Dec. 2, 2008— -- A Colorado man accused of posting comments about his ex-girlfriend on the Web site Craigslist has been charged under a rarely used criminal libel law.
Colorado's criminal libel law, passed in 1963, bans statements "tending to blacken the memory of one who is dead" or that "impeach the honesty, integrity, virtue, or reputation or expose the natural defects of one who is alive."
Although similar laws, which trace their roots back to at least the 15th century, are on the books in at least 16 states, they are rarely used and many others have been struck down as unconstitutional. A study by the Media Law Resource Center found 77 reported actual or threatened criminal libel prosecutions between 1965 and 2002, although the actual number is likely higher.
But observers say there has been a rise in criminal libel cases since late 1990s, many of them tied to the easy access and false sense of anonymity of the Internet. In 2008, at least 13 such cases have been brought, in such states as Wisconsin, Colorado, Minnesota, Florida, Louisiana, Montana and Oklahoma, according to the center.
"Many people convince themselves it's anonymous," said Sandra Baron, the director of the Media Law Resource Center, who said criminal libel laws should be abolished. "And, of course, the reach of the Internet is such that once it's out there, it's so widespread and so provocative that it inspires people to want to take action to stop it."
The case against Weichel began when his former lover reported postings about her to the police. Court records cited by The Associated Press say one Web post allegedly written by Weichel suggested the woman traded sexual acts for legal services from her attorney.
When confronted by detectives, Weichel allegedly said he was "just venting," according to the AP.
Weichel, who has not yet entered a plea in the case, could not be immediately reached for comment. His lawyer declined to comment. He was charged in October, and a court hearing is scheduled for later this month. Web sites like Craigslist are generally not legally liable for comments posted by their users.
Most libel cases are civil lawsuits and criminal charges for false statements are rare.
There have been several controversial criminal libel prosecutions in the past several years. A college student in Colorado was investigated under the law in 2004 for publishing a satirical online journal that was critical of the University of Northern Colorado. Prosecutors eventually declined to file charges.
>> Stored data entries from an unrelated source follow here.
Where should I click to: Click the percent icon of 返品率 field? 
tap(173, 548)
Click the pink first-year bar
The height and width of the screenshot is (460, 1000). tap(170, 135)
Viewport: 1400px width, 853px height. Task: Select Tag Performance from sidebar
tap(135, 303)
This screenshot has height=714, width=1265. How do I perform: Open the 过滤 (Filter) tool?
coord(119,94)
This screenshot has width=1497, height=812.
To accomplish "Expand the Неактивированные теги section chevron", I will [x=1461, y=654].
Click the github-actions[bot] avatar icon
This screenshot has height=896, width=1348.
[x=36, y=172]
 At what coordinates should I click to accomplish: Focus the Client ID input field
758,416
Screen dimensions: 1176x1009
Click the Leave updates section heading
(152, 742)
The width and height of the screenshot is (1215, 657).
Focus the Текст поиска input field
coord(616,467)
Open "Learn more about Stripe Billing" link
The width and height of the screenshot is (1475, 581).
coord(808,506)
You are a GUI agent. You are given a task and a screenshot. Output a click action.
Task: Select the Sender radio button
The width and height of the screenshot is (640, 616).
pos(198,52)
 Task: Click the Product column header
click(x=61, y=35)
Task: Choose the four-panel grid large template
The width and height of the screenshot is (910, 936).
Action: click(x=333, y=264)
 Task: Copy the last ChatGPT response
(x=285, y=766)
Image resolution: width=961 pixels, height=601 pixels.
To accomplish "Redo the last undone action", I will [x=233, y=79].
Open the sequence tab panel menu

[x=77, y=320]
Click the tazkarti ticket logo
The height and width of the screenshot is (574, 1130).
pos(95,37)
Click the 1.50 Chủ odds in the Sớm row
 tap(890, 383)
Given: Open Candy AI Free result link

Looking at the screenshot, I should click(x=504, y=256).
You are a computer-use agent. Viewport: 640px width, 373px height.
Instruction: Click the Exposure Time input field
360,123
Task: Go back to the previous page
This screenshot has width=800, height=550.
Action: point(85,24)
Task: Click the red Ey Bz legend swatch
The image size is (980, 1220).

The Web site featured a photograph of a professor, altered to look like Kiss guitarist Gene Simmons, with a caption describing the person in the photograph as a former Kiss roadie who made a fortune by riding "the tech bubble of the nineties like a $20 whore."
A Web site in Tulsa, Okla., that features comments criticizing local politicians has been subpoenaed for the names of its anonymous posters in a criminal libel investigation, according to local news reports. A New Mexico man was convicted in 2005 of criminal libel after he carried a picket sign in front of the local police department that called an officer a "liar" and "dirty cop."
First Amendment advocates warn that the prosecutions may stifle free speech. Criminal libel laws have their origins in the Star Chamber, which prosecuted critics of the British crown.
"Criminal libel is just an anachronism," said Thomas Kelly, a First Amendment lawyer in Denver. "Using the criminal law to punish speech is just such an ugly display of the power of the state that I think most law enforcement officers would tell someone with a complaint like that to file a civil action."